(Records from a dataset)
********************
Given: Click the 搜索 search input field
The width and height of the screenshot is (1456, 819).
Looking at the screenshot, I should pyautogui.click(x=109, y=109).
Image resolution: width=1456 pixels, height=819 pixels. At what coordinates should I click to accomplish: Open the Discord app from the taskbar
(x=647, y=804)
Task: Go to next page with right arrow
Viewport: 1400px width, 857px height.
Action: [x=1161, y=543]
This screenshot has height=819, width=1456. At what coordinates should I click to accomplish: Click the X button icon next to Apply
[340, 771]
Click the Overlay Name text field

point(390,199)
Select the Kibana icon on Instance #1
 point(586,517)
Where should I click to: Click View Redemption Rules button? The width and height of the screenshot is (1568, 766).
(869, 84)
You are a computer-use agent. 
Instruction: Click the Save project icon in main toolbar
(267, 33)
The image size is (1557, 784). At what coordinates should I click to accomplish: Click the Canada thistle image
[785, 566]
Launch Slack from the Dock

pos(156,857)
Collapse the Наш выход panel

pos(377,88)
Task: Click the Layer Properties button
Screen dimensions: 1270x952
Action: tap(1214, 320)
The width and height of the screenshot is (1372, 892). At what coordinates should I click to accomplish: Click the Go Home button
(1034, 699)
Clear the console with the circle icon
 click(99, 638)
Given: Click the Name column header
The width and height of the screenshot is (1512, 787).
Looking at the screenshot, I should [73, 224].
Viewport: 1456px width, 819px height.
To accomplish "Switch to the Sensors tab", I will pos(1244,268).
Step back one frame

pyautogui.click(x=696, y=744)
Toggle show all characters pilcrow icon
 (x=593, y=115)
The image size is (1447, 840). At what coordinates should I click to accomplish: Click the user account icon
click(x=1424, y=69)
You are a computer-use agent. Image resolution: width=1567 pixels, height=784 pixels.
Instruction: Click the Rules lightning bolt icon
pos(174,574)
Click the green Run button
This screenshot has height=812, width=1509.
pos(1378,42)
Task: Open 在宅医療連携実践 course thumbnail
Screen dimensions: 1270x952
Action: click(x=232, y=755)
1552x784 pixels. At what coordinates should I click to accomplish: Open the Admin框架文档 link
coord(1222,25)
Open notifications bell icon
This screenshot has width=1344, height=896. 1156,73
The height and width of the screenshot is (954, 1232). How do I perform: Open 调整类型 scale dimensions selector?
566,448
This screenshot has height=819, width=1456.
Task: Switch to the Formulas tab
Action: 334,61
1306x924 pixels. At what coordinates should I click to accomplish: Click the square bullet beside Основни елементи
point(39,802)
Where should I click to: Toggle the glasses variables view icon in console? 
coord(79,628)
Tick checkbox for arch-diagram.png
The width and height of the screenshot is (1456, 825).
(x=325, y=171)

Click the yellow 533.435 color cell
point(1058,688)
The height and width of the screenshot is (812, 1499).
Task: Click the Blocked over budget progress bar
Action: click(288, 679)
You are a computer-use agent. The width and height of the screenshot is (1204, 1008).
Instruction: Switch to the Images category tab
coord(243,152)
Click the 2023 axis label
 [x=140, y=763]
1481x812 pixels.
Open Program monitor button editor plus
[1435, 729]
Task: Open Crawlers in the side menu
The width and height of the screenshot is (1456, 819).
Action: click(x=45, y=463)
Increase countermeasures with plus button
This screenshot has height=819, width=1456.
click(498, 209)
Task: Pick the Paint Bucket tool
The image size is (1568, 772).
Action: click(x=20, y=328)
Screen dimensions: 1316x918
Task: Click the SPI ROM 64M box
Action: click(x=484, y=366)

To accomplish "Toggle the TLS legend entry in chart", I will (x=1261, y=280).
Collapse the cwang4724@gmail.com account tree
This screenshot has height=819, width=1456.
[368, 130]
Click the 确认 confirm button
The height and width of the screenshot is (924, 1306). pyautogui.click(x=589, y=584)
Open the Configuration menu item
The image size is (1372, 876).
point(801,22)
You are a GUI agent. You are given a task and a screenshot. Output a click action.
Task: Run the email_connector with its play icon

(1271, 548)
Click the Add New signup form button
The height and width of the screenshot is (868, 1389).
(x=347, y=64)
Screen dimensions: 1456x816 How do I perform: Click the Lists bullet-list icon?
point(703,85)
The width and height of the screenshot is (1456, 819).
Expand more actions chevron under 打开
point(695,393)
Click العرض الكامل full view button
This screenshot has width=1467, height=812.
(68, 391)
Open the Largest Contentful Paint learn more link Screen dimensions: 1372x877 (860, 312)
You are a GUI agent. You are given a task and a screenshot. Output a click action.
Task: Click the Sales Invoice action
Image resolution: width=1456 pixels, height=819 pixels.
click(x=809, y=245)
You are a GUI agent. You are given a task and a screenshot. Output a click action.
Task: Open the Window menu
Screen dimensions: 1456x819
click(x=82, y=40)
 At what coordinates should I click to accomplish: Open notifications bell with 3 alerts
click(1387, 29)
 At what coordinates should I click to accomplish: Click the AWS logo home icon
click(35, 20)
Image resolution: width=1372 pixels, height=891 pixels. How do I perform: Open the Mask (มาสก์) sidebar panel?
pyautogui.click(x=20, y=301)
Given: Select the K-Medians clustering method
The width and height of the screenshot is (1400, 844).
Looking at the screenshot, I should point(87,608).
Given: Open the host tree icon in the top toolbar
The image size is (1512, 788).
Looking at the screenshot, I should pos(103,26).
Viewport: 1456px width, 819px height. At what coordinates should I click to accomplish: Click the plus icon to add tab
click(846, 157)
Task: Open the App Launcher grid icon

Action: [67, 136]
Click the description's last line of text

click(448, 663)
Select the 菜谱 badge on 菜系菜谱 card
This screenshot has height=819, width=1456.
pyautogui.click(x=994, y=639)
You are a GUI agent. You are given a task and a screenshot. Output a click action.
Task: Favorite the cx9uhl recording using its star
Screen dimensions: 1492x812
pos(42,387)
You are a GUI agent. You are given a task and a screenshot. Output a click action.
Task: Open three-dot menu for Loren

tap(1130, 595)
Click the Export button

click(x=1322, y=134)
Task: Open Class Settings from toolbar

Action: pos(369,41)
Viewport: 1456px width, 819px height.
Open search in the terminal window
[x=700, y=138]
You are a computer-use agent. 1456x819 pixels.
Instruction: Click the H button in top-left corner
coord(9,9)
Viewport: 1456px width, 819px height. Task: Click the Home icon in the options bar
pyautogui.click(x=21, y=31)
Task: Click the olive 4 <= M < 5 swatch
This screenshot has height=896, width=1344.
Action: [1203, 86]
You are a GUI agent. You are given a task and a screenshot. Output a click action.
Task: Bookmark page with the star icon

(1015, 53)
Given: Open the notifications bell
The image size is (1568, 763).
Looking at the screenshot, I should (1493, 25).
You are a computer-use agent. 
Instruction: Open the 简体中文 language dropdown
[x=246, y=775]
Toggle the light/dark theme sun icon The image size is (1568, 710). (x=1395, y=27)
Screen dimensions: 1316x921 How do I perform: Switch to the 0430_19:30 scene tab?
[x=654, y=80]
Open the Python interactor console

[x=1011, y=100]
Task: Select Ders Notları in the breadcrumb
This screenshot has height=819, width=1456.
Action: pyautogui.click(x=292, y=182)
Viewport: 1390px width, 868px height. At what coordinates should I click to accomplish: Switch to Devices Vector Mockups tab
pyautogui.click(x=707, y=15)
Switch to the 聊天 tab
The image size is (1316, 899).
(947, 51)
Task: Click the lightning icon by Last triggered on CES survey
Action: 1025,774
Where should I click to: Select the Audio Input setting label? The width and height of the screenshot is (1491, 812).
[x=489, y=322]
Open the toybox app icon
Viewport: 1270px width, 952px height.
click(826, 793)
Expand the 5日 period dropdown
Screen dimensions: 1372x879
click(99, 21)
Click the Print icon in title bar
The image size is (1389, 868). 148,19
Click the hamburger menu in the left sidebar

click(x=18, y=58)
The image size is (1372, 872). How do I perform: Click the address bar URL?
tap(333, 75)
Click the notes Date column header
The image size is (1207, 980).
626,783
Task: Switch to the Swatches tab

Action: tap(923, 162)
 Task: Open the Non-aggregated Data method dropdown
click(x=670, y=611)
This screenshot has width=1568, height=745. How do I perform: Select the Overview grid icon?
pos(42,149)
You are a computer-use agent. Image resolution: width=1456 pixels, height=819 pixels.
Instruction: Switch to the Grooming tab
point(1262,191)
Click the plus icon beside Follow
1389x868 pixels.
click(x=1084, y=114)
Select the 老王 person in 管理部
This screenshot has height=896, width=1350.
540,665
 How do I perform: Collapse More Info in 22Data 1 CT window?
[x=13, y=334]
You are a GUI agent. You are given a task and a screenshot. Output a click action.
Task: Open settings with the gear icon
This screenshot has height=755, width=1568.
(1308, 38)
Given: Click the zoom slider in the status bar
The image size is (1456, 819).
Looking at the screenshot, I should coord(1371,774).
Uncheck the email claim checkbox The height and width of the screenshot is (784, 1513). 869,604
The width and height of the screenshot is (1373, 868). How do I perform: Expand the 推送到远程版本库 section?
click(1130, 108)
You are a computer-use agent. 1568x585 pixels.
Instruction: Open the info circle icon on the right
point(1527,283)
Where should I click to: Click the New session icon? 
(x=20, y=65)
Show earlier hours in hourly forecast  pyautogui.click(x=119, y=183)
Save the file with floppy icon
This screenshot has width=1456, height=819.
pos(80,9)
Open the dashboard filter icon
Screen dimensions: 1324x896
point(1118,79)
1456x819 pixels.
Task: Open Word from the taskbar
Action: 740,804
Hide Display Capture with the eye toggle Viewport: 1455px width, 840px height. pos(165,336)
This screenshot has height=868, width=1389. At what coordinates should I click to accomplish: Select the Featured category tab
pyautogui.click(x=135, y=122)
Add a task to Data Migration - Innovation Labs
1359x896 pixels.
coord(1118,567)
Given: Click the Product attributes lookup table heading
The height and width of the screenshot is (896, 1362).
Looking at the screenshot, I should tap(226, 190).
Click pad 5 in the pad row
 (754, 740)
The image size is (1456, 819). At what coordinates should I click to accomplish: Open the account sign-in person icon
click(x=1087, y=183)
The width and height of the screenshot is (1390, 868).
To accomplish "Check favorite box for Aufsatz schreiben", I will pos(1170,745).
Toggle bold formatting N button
********************
▶ _Work to complete_: Reproduce each line of the records in which "Paint" appears.

▶ _Solution to this task_:
Task: Pick the Paint Bucket tool
Open the Largest Contentful Paint learn more link Screen dimensions: 1372x877 (860, 312)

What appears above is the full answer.